*Problem*
Whenever a line in the data holds the string "agent", pull that line out.

*Given entries*
════
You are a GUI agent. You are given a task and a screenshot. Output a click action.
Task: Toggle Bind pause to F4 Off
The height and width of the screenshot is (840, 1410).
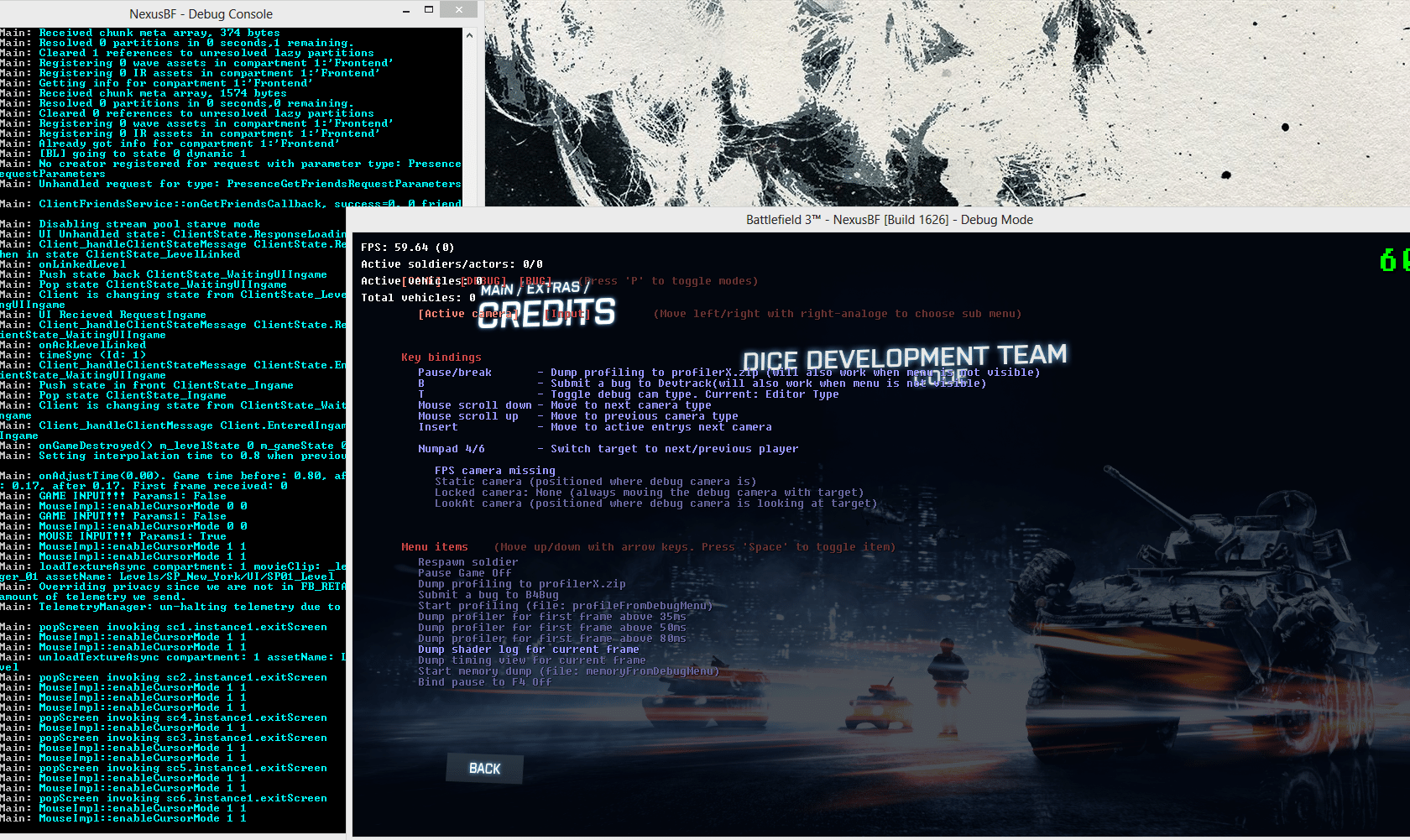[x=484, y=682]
════
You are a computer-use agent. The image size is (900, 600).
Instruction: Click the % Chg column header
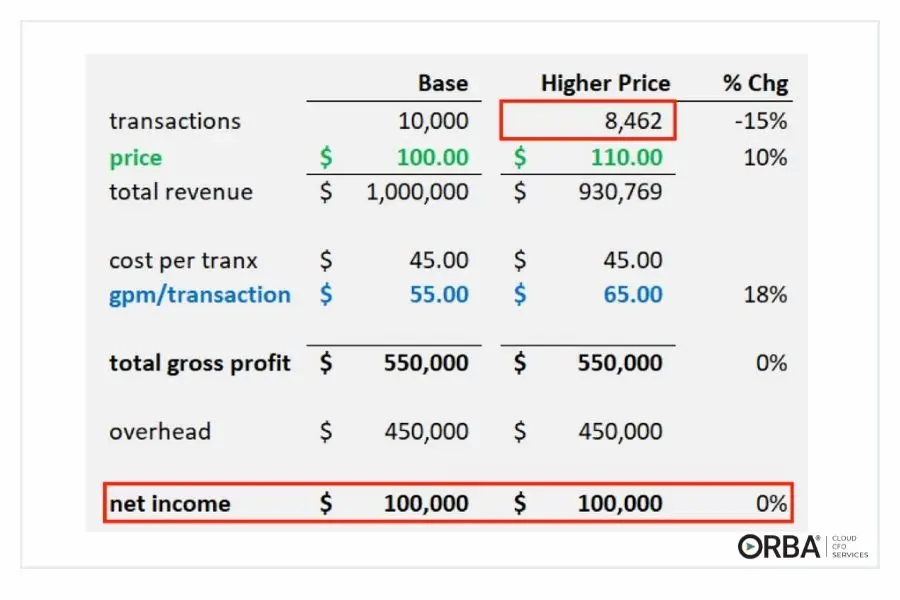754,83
════
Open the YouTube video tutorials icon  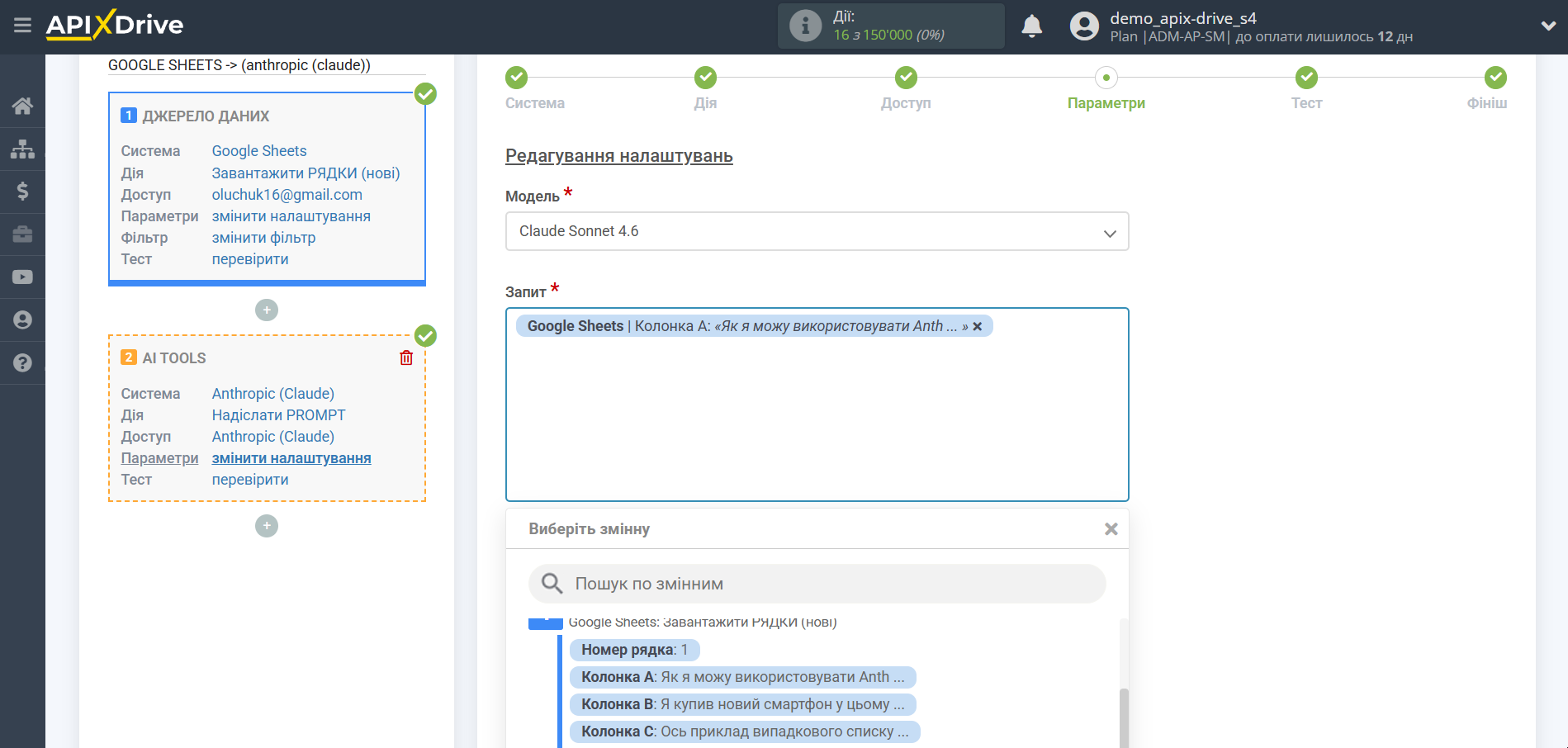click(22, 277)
════
*Written answer*
You are a GUI agent. You are given a task and a screenshot. Output a click action.
You are a computer-use agent. The image size is (900, 600).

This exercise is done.